» **WORK TO BE COMPLETED**:
In the listing below, print exactly the lines between the line holding "Internal Planning (1137, 446)" and the line holding "Ik weiger [button] (630, 415)", inclusive, and no more.

» **SUPPLIED ENTRIES**:
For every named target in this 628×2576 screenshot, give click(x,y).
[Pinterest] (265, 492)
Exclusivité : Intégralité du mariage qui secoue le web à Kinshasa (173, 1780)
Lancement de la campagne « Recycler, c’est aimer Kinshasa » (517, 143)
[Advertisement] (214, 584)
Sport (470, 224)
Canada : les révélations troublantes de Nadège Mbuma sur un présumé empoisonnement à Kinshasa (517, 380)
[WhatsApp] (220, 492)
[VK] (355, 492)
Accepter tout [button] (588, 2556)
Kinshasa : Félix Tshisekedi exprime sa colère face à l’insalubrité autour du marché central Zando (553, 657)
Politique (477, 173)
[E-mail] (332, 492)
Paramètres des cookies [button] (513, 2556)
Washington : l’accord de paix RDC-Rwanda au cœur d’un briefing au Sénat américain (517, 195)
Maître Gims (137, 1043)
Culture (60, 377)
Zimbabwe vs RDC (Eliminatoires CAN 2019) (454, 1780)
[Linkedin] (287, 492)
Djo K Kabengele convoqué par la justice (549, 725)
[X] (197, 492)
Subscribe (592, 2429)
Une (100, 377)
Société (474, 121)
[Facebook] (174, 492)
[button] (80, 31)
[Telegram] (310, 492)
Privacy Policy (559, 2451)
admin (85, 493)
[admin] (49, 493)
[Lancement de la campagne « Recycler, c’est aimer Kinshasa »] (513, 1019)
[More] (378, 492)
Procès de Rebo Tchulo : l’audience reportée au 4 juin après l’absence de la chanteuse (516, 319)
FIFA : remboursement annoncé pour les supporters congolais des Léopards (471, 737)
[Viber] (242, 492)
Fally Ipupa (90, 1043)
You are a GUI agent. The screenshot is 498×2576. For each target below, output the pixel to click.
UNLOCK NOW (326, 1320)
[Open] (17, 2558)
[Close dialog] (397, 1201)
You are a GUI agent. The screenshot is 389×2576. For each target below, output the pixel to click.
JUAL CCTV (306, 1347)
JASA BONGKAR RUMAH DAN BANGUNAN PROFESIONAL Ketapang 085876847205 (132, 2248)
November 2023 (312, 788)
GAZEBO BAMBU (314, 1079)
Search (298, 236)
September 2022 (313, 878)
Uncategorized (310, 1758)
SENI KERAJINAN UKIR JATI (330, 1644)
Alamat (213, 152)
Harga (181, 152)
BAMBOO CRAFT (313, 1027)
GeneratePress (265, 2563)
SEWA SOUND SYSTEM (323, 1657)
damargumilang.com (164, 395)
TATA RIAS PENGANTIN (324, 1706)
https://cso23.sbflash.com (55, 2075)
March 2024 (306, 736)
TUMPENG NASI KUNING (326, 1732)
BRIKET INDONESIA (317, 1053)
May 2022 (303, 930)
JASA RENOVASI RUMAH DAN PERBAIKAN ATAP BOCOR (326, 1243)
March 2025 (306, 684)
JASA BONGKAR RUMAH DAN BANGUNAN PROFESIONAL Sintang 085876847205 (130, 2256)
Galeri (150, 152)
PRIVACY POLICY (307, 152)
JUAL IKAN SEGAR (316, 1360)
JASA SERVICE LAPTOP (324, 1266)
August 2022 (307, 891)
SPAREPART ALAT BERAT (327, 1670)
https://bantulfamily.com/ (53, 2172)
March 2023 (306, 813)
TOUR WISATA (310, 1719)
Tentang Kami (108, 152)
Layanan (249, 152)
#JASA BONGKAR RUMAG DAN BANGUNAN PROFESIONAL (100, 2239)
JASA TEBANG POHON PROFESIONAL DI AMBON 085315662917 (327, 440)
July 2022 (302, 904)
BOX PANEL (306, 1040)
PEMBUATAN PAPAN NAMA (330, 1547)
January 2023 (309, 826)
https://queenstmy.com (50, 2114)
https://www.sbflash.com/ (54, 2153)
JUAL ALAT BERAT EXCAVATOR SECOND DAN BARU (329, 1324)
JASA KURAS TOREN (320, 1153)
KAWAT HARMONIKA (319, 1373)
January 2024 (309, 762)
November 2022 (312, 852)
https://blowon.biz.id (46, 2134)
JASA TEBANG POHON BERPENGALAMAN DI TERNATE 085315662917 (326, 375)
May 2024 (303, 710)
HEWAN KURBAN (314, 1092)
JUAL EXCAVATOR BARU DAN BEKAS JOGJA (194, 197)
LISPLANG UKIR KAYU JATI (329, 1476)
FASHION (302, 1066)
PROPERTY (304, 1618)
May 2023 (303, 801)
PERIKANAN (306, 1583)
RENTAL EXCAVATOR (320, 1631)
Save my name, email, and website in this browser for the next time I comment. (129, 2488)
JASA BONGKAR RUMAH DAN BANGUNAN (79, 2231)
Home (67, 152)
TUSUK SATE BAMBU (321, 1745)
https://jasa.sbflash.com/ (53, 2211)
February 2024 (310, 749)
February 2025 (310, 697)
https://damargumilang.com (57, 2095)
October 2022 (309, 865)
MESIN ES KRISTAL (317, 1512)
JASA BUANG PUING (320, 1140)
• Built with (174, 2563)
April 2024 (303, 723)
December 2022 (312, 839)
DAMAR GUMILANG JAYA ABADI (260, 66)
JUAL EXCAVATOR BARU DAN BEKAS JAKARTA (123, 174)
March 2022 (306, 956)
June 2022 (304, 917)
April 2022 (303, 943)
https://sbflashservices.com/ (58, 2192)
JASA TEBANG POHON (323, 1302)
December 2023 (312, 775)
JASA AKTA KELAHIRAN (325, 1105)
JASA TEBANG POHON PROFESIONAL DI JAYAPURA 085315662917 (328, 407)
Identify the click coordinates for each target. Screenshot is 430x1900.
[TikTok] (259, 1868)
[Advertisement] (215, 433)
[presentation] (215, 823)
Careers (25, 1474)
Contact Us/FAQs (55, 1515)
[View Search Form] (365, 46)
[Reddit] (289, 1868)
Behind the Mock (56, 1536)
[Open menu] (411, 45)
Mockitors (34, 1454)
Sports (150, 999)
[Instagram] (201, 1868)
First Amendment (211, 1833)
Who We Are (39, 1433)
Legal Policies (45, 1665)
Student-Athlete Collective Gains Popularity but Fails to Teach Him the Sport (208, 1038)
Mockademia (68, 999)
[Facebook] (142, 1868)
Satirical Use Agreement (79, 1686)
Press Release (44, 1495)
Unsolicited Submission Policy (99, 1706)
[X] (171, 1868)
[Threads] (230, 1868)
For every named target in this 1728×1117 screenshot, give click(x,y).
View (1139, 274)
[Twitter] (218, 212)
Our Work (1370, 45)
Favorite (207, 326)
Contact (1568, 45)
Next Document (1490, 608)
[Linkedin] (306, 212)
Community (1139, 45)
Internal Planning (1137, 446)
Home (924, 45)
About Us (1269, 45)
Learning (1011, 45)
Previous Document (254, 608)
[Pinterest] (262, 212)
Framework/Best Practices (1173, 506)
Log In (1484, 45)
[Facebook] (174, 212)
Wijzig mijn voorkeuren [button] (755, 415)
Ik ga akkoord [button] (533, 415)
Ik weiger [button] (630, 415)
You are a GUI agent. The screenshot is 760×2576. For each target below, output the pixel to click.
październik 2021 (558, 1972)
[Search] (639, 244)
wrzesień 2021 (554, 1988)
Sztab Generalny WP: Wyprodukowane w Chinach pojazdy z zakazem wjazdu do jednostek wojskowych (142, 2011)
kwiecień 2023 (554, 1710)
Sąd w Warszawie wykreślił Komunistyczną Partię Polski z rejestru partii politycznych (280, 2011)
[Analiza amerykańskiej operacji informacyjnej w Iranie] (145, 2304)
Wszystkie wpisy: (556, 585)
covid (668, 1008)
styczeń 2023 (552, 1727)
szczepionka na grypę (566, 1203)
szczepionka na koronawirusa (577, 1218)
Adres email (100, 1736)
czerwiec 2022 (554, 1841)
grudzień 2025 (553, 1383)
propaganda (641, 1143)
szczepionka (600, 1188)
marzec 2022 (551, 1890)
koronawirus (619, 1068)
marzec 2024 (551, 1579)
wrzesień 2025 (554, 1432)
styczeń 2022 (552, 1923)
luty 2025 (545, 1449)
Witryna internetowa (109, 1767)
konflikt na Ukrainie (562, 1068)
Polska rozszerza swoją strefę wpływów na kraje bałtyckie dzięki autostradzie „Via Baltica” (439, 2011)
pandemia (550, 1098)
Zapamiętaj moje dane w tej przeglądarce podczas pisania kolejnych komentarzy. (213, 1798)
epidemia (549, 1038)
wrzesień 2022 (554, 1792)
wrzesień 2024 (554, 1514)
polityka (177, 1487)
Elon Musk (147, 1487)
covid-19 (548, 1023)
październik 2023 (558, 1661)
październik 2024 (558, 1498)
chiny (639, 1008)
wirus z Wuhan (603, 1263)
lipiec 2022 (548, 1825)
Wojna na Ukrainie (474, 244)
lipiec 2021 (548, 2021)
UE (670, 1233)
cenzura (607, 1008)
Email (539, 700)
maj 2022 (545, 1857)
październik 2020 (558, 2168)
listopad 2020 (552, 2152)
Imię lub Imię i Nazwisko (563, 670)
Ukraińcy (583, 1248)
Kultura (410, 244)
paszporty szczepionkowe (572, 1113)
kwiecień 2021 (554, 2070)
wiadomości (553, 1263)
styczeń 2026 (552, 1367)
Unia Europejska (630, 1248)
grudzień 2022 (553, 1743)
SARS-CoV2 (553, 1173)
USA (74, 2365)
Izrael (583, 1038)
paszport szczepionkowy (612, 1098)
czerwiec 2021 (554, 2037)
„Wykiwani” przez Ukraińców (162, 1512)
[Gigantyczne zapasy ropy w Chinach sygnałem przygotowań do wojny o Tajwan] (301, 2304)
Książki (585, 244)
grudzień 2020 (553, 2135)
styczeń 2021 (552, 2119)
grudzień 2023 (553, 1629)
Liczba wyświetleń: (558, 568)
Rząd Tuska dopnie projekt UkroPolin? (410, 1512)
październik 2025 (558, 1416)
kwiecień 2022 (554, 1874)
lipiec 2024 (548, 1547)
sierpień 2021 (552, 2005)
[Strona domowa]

» **EXERCISE SOLUTION**:
Internal Planning (1137, 446)
Home (924, 45)
About Us (1269, 45)
Learning (1011, 45)
Previous Document (254, 608)
[Pinterest] (262, 212)
Framework/Best Practices (1173, 506)
Log In (1484, 45)
[Facebook] (174, 212)
Wijzig mijn voorkeuren [button] (755, 415)
Ik ga akkoord [button] (533, 415)
Ik weiger [button] (630, 415)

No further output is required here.